魚が生息する川はある程度濁っている、プランクトンを小魚が食べ、小魚を大きい魚が食べ、そして大きな魚の糞や死体をプランクトンが分解する、そういう食物連鎖が正しく成りたっている川が生き物が多くよく魚が釣れる場所だ。
シュヴは透明なビンをもってきて川の水をすくい取ると
まるで何もないかのようなぐらい、透明だった。
「プランクトンはいなさそうだな、しかたがないイブとモンドが帰ってきたら場所を変えるか」
不自然をとうりこして異常とも見える川の状態に、魚が釣れる釣れない以前に、なにか、もっと別の、本能に近い部分でここにいたくないとシュヴが思っていると。
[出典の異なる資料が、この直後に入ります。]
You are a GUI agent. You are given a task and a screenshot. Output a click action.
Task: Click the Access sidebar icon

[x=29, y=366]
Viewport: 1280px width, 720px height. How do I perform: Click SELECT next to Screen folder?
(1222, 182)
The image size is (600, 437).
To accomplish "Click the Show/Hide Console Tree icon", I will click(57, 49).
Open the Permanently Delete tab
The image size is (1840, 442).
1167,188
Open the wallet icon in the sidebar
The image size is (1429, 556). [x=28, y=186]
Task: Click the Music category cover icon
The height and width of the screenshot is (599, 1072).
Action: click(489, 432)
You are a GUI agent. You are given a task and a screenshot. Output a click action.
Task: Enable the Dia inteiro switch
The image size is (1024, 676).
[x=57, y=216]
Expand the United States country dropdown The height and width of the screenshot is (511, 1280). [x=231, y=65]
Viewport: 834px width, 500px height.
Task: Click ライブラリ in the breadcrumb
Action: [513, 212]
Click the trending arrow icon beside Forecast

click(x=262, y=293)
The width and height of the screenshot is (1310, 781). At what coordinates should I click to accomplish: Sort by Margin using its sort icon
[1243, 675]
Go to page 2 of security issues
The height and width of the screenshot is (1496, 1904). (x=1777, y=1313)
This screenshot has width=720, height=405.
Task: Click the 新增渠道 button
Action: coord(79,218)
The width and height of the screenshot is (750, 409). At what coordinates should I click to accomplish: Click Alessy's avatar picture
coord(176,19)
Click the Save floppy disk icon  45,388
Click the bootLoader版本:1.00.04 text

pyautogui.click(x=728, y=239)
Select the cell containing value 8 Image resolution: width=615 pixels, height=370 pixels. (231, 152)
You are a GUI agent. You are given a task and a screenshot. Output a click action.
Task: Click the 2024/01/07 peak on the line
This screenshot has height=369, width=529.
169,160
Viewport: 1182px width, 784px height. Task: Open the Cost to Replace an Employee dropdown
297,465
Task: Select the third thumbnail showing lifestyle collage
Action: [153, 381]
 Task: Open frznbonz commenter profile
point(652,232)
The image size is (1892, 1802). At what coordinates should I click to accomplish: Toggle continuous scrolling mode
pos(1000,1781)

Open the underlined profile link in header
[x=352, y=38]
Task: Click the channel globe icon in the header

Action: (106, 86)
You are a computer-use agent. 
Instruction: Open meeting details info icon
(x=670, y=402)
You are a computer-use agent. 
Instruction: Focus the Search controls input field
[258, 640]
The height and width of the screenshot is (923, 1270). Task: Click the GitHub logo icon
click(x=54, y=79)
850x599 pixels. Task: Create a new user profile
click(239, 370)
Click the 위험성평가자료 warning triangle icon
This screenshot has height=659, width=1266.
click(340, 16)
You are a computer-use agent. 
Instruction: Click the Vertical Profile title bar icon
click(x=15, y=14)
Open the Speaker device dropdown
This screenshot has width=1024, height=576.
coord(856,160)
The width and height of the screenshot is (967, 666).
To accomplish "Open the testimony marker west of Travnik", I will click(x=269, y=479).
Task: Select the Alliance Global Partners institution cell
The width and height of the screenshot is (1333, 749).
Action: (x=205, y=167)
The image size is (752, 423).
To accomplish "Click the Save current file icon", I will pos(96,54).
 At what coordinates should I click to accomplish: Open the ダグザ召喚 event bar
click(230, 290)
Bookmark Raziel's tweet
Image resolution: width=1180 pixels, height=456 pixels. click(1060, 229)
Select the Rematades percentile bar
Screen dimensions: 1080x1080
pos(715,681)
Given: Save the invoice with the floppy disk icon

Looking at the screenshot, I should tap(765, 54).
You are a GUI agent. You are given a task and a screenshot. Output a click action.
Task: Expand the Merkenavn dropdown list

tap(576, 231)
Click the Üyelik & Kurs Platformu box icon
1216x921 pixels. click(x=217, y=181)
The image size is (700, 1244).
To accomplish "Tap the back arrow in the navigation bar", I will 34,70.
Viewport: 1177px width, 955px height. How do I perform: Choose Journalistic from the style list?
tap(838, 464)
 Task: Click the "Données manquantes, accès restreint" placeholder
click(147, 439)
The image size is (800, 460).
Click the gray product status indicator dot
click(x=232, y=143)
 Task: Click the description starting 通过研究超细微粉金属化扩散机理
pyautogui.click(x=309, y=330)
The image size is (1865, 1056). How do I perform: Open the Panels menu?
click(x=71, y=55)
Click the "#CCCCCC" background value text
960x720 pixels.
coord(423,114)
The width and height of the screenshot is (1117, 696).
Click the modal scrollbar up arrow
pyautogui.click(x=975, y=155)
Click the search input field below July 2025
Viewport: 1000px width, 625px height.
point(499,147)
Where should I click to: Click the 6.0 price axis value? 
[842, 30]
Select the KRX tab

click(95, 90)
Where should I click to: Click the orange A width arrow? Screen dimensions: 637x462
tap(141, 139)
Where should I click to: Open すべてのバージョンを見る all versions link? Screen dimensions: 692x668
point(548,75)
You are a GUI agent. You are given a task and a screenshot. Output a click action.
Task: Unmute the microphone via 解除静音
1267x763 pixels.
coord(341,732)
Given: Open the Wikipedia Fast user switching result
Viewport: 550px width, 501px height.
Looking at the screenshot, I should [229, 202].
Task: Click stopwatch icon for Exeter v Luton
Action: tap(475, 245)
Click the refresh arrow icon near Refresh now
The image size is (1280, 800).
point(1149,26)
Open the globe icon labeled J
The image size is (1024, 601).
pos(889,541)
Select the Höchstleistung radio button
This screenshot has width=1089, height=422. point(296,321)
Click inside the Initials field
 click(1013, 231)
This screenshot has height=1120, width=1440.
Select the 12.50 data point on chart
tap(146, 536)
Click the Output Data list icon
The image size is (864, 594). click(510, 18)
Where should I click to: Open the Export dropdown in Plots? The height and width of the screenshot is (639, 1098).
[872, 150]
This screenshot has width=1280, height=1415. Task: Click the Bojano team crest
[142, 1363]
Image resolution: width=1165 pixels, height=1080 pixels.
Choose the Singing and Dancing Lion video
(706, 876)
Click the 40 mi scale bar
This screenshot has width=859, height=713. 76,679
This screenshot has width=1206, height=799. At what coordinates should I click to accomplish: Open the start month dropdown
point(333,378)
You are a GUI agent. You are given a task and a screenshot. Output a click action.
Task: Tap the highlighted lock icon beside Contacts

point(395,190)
森からモンドとイブ、そしてシュヴが知らない赤髪の黒いワンピース姿の女がでてきた。
誰だあいつ……。
シュヴはそう思い、三人のもとへ駆けよった。
「おい、モンドなんだこいつ? もしかして、食べるつもりなのか?! 」
シュヴが驚くようにそう言うと
「そんなわけねーだろ! 」
モンドが大きめの声で言ったあと
「性的になら食べてもいいよ」
リリトがそう言って、妖艶に笑う
「やめてください! リリトさん! 」
そう言った、イブ怒ったような顔をしている
「どういうことだよ」
混乱したようにシュヴがそう言うので
「と、とりあえずスレイが来てから一緒に車の中で話すよ……」
モンドは苦笑いしながらそう返した。